Understanding the difference between `self`and `cls` and whether they refer to the same attributes

ymmx picture ymmx · Feb 20, 2018 · Viewed 11.4k times · Source

I'm trying to understand if there are differences between self and cls but I'm struggling, even though a lot of discussion on this topic exists. For instance:

class maclass():
    A = "class method"

    def __init__(self):
        self.B = "instance method"

    def getA_s(self):
        print(self.A)

    def getA_c(cls):
        print(cls.A)

    def getB_s(self):
        print(self.B)

    def getB_c(cls):
        print(cls.B)

C = maclass()
C.getA_s()
C.getA_c()
C.getB_s()
C.getB_c()

which give me:

class method
class method
instance method
instance method

So whether I use self or cls, it always refers to the same variable. When I add a self.A in the Init__, the cls.A is just replaced

def __init__(self):
        self.B = "instance method"
        self.A = "new instance method"

and I get:

new instance method
new instance method
instance method
instance method

I don't understand the point of having two ways to call a class member if they are the same? I know this is a common question on this forum, yet I really don't understand why we would use different words to refer to the same thing (we even could use any variable name instead of self or cls).

update

In the following case:

class maclass():
    A = "class method, "

    def __init__(self):
        self.A = "instance method, "

    def getA_s(self):
        print(self.A) #give me "instance method, "

    @classmethod
    def getA_c(cls):
        print(cls.A) #give me "class method, "

C = maclass()
C.getA_s()
C.getA_c()
print(' ')
print(C.A) #give me "instance method, "

I get :

instance method, 
class method, 

instance method,    

So in this case, in maclass: cls.A and self.A do not refer to the same variable.

Answer

Martijn Pieters picture Martijn Pieters · Feb 20, 2018

All your methods are instance methods. None of them are class methods.

The first argument to a method is named self only by convention. You can name it anything you want, and naming it cls instead will not make it a reference to the class. That the first argument is bound to an instance is due to how method lookup works (accessing C.getA_s produces a bound method object, and calling that object causes C to be passed into the original function getA_s), the names of the parameters play no role.

In your methods, you are merely referencing instance attributes. That the A attribute is ultimately only defined on the class doesn't matter, you are still accessing that attribute through C.A (where C is the instance you created), not maclass.A. Looking up an attribute on the instance will also find attributes defined on the class if there is no instance attribute shadowing it.

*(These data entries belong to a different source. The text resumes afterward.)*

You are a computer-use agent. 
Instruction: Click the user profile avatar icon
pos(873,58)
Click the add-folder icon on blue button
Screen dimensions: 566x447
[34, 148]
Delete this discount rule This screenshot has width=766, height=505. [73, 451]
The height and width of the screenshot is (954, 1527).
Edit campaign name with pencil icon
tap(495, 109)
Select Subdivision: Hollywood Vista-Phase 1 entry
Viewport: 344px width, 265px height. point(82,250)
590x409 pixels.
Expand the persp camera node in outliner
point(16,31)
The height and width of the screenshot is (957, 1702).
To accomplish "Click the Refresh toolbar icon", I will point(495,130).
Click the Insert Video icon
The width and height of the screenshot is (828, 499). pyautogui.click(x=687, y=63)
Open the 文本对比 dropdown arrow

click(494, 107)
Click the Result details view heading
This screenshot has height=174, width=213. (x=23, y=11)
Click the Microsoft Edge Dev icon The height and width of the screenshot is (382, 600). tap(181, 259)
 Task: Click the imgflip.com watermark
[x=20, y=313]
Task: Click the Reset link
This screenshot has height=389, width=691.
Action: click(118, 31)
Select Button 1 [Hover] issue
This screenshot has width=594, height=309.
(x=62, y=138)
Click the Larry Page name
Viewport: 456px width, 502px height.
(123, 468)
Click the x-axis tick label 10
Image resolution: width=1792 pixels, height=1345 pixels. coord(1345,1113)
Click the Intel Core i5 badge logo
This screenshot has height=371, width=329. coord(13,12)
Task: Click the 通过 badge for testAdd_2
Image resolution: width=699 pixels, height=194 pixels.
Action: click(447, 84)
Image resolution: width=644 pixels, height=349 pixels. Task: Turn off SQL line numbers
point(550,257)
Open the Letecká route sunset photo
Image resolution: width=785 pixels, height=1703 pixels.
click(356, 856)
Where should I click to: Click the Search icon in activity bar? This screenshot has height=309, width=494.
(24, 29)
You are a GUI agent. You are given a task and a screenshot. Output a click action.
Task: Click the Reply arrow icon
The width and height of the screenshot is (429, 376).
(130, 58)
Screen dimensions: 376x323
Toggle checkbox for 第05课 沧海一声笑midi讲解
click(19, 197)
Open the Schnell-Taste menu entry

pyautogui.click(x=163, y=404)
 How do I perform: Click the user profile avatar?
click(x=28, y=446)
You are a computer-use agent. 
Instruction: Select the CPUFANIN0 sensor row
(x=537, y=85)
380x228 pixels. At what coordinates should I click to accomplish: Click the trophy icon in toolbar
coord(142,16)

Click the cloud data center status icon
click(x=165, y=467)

To make a method a class method, decorate it with the @classmethod decorator:

@classmethod
def getA_c(cls):
    print(cls.A)

Now cls will always be a reference to the class, never to the instance. I need to stress again that it doesn't actually matter to Python what name I picked for that first argument, but cls is the convention here as that makes it easier to remind the reader that this method is bound to the class object.

Note that if you do this for the getB_c() method, then trying to access cls.B in the method will fail because there is no B attribute on the maclass class object.

That's because classmethod wraps the function in a descriptor object that overrides the normal function binding behaviour. It is the descriptor protocol that causes methods to be bound to instances when accessed as attributes on the instance, a classmethod object redirects that binding process.

Here is a short demonstration with inline comments, I used the Python convertions for naming classes (using CamelCase), and for instances, attributes, functions and methods (using snake_case):

>>> class MyClass():
...     class_attribute = "String attribute on the class"
...     def __init__(self):
...         self.instance_attribute = "String attribute on the instance"
...     @classmethod
...     def get_class_attribute(cls):
...         return cls.class_attribute
...     def get_instance_attribute(self):
...         return self.instance_attribute
...     @classmethod
...     def get_instance_attribute_on_class(cls):
...         return cls.instance_attribute
...
>>> instance = MyClass()
>>> instance.class_attribute  # class attributes are visible on the instance
'String attribute on the class'
>>> MyClass.class_attribute   # class attributes are also visible on the class
'String attribute on the class'
>>> instance.get_class_attribute()  # bound to the class, but that doesn't matter here
'String attribute on the class'
>>> instance.class_attribute = "String attribute value overriding the class attribute"
>>> instance.get_class_attribute()  # bound to the class, so the class attribute is found
'String attribute on the class'
>>> MyClass.get_instance_attribute_on_class()   # fails, there is instance_attribute on the class
Traceback (most recent call last):
  File "<stdin>", line 1, in <module>
  File "<stdin>", line 12, in get_instance_attribute_on_class
AttributeError: type object 'MyClass' has no attribute 'instance_attribute'

Note that the class method accesses the class attribute even though we set an attribute with the same name on the instance.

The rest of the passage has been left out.